**Work to complete:** Would you write out the data below exactly, with every line intact?

(Pixel coordinate grounding data)
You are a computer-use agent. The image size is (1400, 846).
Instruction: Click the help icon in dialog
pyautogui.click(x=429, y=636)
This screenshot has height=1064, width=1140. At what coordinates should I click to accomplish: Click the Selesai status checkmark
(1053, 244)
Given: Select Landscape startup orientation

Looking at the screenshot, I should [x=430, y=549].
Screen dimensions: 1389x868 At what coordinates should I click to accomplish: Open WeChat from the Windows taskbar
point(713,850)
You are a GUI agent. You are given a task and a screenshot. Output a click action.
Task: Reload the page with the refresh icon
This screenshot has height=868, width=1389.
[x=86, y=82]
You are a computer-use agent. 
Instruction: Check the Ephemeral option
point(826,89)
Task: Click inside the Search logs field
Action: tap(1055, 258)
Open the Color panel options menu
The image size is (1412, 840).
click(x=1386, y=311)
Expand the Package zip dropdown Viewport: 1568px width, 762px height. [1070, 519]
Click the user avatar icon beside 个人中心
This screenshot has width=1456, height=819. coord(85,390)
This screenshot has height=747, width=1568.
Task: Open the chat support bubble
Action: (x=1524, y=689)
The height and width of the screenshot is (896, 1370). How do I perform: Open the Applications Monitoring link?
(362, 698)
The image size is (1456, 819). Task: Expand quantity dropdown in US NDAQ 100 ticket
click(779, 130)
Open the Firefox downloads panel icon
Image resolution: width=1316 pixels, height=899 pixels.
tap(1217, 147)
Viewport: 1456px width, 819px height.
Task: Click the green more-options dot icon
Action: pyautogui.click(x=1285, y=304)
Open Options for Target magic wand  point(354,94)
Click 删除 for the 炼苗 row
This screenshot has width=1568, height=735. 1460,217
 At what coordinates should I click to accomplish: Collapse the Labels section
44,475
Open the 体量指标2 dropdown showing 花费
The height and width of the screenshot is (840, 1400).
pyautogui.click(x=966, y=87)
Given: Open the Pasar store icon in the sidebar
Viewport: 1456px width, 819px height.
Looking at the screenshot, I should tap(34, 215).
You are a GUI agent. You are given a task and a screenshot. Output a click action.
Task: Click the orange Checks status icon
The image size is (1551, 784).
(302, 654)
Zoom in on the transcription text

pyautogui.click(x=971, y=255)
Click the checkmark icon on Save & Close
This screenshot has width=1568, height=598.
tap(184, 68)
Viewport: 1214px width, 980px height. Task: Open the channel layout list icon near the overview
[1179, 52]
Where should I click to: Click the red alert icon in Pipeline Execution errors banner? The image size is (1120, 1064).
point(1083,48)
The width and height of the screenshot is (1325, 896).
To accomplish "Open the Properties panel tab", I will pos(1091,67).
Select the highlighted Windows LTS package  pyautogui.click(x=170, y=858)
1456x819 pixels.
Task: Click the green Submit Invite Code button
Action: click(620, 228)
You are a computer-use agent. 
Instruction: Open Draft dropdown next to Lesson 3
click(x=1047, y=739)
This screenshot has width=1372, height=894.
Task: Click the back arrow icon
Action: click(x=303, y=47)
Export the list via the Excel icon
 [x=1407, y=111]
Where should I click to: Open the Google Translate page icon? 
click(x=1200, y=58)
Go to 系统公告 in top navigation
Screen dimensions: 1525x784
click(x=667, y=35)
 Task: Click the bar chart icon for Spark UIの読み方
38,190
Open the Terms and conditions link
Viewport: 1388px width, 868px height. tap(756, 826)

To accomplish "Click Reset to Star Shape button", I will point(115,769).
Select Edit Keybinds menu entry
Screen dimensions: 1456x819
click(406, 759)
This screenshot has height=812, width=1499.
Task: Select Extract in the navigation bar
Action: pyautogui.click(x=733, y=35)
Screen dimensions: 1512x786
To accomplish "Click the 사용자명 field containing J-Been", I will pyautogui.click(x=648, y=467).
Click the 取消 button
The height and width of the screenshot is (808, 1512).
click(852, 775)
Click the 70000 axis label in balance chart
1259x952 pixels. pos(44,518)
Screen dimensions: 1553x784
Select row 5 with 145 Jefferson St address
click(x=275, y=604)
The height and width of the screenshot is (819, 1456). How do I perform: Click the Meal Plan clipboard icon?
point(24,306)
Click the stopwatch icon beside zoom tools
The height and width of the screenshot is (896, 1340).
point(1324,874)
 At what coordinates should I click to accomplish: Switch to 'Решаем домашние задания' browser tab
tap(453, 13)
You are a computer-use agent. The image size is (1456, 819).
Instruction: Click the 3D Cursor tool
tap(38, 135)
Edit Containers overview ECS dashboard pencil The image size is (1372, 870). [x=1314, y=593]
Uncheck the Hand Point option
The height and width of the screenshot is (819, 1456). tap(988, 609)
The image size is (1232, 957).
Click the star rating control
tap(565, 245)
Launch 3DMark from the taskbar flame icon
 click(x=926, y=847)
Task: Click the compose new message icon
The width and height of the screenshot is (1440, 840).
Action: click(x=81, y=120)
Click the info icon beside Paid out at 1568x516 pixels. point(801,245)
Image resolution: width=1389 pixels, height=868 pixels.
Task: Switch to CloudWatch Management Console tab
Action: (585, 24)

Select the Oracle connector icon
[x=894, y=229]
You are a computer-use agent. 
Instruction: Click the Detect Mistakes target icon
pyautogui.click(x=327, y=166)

**Answer for the task:**
You are a computer-use agent. The image size is (1400, 846).
Instruction: Click the help icon in dialog
pyautogui.click(x=429, y=636)
This screenshot has height=1064, width=1140. At what coordinates should I click to accomplish: Click the Selesai status checkmark
(1053, 244)
Given: Select Landscape startup orientation

Looking at the screenshot, I should [x=430, y=549].
Screen dimensions: 1389x868 At what coordinates should I click to accomplish: Open WeChat from the Windows taskbar
point(713,850)
You are a GUI agent. You are given a task and a screenshot. Output a click action.
Task: Reload the page with the refresh icon
This screenshot has height=868, width=1389.
[x=86, y=82]
You are a computer-use agent. 
Instruction: Check the Ephemeral option
point(826,89)
Task: Click inside the Search logs field
Action: tap(1055, 258)
Open the Color panel options menu
The image size is (1412, 840).
click(x=1386, y=311)
Expand the Package zip dropdown Viewport: 1568px width, 762px height. [1070, 519]
Click the user avatar icon beside 个人中心
This screenshot has width=1456, height=819. coord(85,390)
This screenshot has height=747, width=1568.
Task: Open the chat support bubble
Action: (x=1524, y=689)
The height and width of the screenshot is (896, 1370). How do I perform: Open the Applications Monitoring link?
(362, 698)
The image size is (1456, 819). Task: Expand quantity dropdown in US NDAQ 100 ticket
click(779, 130)
Open the Firefox downloads panel icon
Image resolution: width=1316 pixels, height=899 pixels.
tap(1217, 147)
Viewport: 1456px width, 819px height.
Task: Click the green more-options dot icon
Action: pyautogui.click(x=1285, y=304)
Open Options for Target magic wand  point(354,94)
Click 删除 for the 炼苗 row
This screenshot has width=1568, height=735. 1460,217
 At what coordinates should I click to accomplish: Collapse the Labels section
44,475
Open the 体量指标2 dropdown showing 花费
The height and width of the screenshot is (840, 1400).
pyautogui.click(x=966, y=87)
Given: Open the Pasar store icon in the sidebar
Viewport: 1456px width, 819px height.
Looking at the screenshot, I should tap(34, 215).
You are a GUI agent. You are given a task and a screenshot. Output a click action.
Task: Click the orange Checks status icon
The image size is (1551, 784).
(302, 654)
Zoom in on the transcription text

pyautogui.click(x=971, y=255)
Click the checkmark icon on Save & Close
This screenshot has width=1568, height=598.
tap(184, 68)
Viewport: 1214px width, 980px height. Task: Open the channel layout list icon near the overview
[1179, 52]
Where should I click to: Click the red alert icon in Pipeline Execution errors banner? The image size is (1120, 1064).
point(1083,48)
The width and height of the screenshot is (1325, 896).
To accomplish "Open the Properties panel tab", I will pos(1091,67).
Select the highlighted Windows LTS package  pyautogui.click(x=170, y=858)
1456x819 pixels.
Task: Click the green Submit Invite Code button
Action: click(620, 228)
You are a computer-use agent. 
Instruction: Open Draft dropdown next to Lesson 3
click(x=1047, y=739)
This screenshot has width=1372, height=894.
Task: Click the back arrow icon
Action: click(x=303, y=47)
Export the list via the Excel icon
 [x=1407, y=111]
Where should I click to: Open the Google Translate page icon? 
click(x=1200, y=58)
Go to 系统公告 in top navigation
Screen dimensions: 1525x784
click(x=667, y=35)
 Task: Click the bar chart icon for Spark UIの読み方
38,190
Open the Terms and conditions link
Viewport: 1388px width, 868px height. tap(756, 826)

To accomplish "Click Reset to Star Shape button", I will point(115,769).
Select Edit Keybinds menu entry
Screen dimensions: 1456x819
click(406, 759)
This screenshot has height=812, width=1499.
Task: Select Extract in the navigation bar
Action: pyautogui.click(x=733, y=35)
Screen dimensions: 1512x786
To accomplish "Click the 사용자명 field containing J-Been", I will pyautogui.click(x=648, y=467).
Click the 取消 button
The height and width of the screenshot is (808, 1512).
click(852, 775)
Click the 70000 axis label in balance chart
1259x952 pixels. pos(44,518)
Screen dimensions: 1553x784
Select row 5 with 145 Jefferson St address
click(x=275, y=604)
The height and width of the screenshot is (819, 1456). How do I perform: Click the Meal Plan clipboard icon?
point(24,306)
Click the stopwatch icon beside zoom tools
The height and width of the screenshot is (896, 1340).
point(1324,874)
 At what coordinates should I click to accomplish: Switch to 'Решаем домашние задания' browser tab
tap(453, 13)
You are a computer-use agent. The image size is (1456, 819).
Instruction: Click the 3D Cursor tool
tap(38, 135)
Edit Containers overview ECS dashboard pencil The image size is (1372, 870). [x=1314, y=593]
Uncheck the Hand Point option
The height and width of the screenshot is (819, 1456). tap(988, 609)
The image size is (1232, 957).
Click the star rating control
tap(565, 245)
Launch 3DMark from the taskbar flame icon
 click(x=926, y=847)
Task: Click the compose new message icon
The width and height of the screenshot is (1440, 840).
Action: click(x=81, y=120)
Click the info icon beside Paid out at 1568x516 pixels. point(801,245)
Image resolution: width=1389 pixels, height=868 pixels.
Task: Switch to CloudWatch Management Console tab
Action: (585, 24)

Select the Oracle connector icon
[x=894, y=229]
You are a computer-use agent. 
Instruction: Click the Detect Mistakes target icon
pyautogui.click(x=327, y=166)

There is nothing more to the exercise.